Me ocurría el otro día mientras asistía a la ceremonia de coronación de los estudiantes de medicina de nuestra facultad, una graduación en la que mientras la mayor parte de los políticos se veían los primeros a sí mismos, yo estaba concentrado en la emoción de ver cómo desfilaba la última de nuestras promociones, el inicio de muchas vidas más allá de una profesión. Los primeros y los últimos no sólo han sido una maldición bíblica, han sido la verdadera condena del hombre ordinal, un hombre que desechamos desde que entendimos que “vinvit qui se vincit”, que vence quien se vence. Ver la correlación entre lo que somos y lo que hacemos es darnos cuenta de que realmente no somos nada, simplemente hacemos lo que nos corresponde dándonos respuesta a nosotros mismos. Esta primera promoción de compañeros no es un grupo de seres que es algo, sino un colectivo de personas que va a hacer algo, que va a cumplir con una actividad, y esa es la primera lección que deben entender: no eres nada, estás simplemente habilitado para hacer algo.
La segunda es entender que en la conciliación de saberes está el ser de las cosas. Yo mismo, aquí mismo, en este espacio, estuve en tiempo anterior en la creencia de la errónea gestación de la facultad. Hoy soy parte que contribuye de forma minúscula a hacer de ese proyecto una forma de camino para muchos otros. La grandeza de esa transición contradictoria -se lo explicaba a Joan Calafat el último programa que sabíamos que sería nuestro último programa en canal 4- se debe al decano, a Miguel Roca, que supo entender que el proyecto estaba por encima de cualquier crítica, que supo encauzar sensibilidades distintas, y que -como hombre sabio que es- estuvo a la altura de sí mismo frente a quien no supo estarlo. Por eso, cualquier reclamación adicional sobre mis porqueres en todo esto, por favor, diríjanse directamente a él.

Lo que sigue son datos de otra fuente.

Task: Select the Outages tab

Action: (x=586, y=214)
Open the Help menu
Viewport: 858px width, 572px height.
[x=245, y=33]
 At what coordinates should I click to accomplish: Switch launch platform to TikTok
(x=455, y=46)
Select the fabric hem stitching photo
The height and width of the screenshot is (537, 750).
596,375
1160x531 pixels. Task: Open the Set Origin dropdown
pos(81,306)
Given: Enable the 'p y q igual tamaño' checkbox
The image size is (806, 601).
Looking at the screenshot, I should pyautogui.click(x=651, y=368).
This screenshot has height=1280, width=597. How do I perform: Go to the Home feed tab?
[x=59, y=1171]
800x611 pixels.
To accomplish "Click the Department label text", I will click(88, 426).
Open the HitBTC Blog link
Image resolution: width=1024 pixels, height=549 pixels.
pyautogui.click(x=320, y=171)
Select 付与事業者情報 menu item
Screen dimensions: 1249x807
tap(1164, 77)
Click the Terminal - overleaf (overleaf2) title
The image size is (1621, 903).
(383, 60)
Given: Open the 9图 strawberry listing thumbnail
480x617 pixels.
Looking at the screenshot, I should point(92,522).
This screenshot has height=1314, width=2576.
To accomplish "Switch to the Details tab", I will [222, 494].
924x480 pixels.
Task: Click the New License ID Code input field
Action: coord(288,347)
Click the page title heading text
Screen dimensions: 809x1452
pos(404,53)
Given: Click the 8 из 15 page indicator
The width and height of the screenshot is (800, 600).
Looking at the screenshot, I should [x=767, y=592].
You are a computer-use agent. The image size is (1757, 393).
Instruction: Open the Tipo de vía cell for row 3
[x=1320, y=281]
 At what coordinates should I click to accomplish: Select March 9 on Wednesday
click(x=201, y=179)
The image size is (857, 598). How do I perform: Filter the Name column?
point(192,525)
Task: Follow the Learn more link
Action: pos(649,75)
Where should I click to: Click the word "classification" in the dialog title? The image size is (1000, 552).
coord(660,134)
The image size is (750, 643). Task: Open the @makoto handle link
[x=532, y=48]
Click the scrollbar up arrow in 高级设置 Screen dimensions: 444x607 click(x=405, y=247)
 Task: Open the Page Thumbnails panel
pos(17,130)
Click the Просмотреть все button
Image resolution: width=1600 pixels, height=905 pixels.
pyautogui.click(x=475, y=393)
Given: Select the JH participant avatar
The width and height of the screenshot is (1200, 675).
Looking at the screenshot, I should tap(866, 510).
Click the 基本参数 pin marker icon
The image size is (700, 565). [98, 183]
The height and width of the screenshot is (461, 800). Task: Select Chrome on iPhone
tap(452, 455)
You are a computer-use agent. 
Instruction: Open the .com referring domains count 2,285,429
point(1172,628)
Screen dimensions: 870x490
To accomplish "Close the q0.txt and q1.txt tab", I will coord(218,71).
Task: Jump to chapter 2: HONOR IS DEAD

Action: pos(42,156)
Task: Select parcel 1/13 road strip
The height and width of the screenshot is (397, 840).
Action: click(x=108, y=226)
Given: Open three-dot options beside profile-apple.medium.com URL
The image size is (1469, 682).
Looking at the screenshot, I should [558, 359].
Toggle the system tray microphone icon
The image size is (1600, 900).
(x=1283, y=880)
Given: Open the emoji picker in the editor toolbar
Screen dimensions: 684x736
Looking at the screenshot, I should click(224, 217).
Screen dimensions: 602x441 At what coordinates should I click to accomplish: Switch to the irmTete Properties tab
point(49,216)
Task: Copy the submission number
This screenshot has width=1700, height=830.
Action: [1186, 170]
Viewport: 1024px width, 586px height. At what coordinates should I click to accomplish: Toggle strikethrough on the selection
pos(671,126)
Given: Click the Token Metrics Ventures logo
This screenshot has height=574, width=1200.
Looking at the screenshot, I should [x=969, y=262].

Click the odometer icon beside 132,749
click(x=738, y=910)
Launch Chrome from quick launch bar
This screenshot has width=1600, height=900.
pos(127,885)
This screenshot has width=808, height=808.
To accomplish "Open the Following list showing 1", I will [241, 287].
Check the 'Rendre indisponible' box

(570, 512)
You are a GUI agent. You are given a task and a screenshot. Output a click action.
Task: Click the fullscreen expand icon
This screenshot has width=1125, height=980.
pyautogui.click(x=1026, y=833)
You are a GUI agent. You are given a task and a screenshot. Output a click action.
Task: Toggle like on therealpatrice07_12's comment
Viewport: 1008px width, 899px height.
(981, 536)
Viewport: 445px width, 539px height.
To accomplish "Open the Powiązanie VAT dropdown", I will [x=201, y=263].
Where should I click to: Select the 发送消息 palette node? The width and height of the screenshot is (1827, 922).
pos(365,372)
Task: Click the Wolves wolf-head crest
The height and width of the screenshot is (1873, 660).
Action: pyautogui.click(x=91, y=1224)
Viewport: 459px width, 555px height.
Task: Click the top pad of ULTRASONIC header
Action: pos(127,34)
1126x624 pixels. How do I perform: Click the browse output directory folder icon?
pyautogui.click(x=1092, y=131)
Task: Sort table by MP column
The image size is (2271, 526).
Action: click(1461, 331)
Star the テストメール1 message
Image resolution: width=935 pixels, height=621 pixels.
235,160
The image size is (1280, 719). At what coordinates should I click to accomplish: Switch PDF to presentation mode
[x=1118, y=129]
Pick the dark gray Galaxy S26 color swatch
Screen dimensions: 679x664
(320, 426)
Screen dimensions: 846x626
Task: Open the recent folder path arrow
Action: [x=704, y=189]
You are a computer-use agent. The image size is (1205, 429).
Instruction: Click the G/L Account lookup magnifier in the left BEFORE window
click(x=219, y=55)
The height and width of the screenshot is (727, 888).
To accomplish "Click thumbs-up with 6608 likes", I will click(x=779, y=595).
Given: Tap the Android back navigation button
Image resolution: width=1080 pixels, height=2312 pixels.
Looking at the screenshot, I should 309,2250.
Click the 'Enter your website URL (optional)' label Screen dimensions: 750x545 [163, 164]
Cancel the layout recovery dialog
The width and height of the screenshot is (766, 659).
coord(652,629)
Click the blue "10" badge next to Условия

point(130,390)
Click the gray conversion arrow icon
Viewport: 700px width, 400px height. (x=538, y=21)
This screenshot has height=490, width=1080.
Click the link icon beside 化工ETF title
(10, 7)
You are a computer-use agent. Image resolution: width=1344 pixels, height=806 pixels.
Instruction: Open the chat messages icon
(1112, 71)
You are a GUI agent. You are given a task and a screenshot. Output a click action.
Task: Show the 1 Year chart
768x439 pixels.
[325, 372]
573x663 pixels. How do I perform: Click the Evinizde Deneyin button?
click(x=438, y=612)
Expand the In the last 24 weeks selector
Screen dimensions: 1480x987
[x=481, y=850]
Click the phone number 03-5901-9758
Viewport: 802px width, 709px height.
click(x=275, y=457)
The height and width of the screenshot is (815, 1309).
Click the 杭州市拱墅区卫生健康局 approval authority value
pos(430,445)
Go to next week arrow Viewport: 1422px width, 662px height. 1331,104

Ver a los alumnos crecer con la idea de llegar a ser capaces de desarrollar un arte como el de la medicina, es el premio que se lleva el espectador que admira el camino, sin ver ni admirar la orla o el birrete. Llegas, posees lo que te entregan, y resulta que cuando te miras las manos te das cuenta de que no tienes nada, de que no llegas a ningún lugar. Llegas cuando eres no cuando tienes. Lo que es y lo que queda es todo ese brillo desnudo entre familias dándose emoción y cariño, todo ese amor que es parte del esfuerzo; todo ese aplauso que Miguel dirigía en su momento hacia el lugar que es el principio de cualquier momento, el de la gente que nos quiere. Pedía un aplauso como último gesto imperativo hacia ellos, como lo pido yo para todos los hombres y mujeres que forman parte de ese proyecto de vida que es dar vida y camino a otras personas. Un equipo directivo decanal, un servicio administrativo colosal y unos estudiantes que nunca dejan de serlo cuando llegan al principio de ese camino sin fin. Volvemos también la vista atrás y sabemos que Juan Calafat se alegraría de ver y de saber que nuevos protagonistas llenarán desde ese granero las primeras y las últimas páginas de su graduada obra. La de seguir vivos.